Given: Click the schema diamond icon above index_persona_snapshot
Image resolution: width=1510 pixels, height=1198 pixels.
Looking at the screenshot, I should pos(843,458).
•••••
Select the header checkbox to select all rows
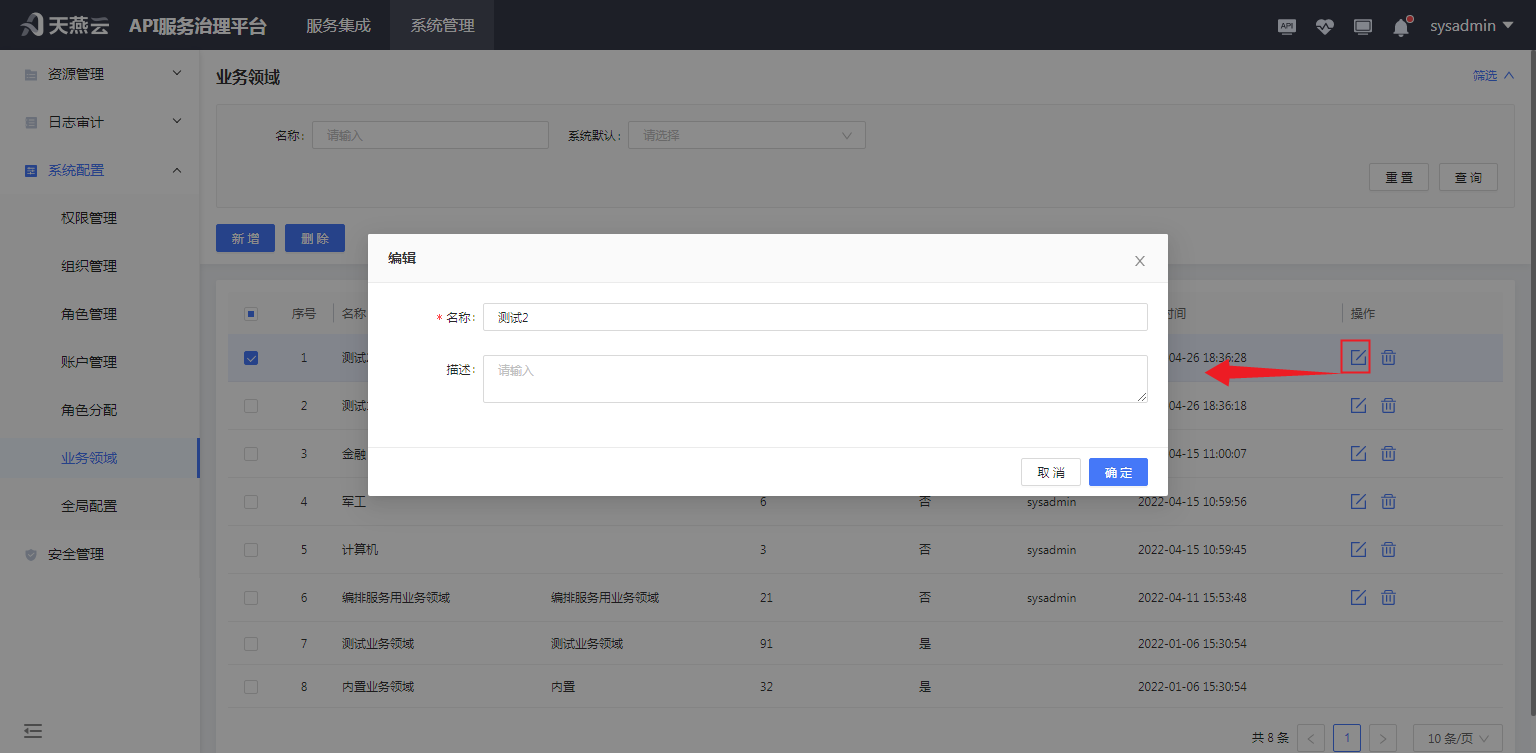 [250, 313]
•••••
__What the exercise asks__: Write out the data again word for word, beginning at the line that contains "Given: Click the" and stopping after the line that contains "Looking at the".

__Task solution__:
Given: Click the schema diamond icon above index_persona_snapshot
Image resolution: width=1510 pixels, height=1198 pixels.
Looking at the screenshot, I should pos(843,458).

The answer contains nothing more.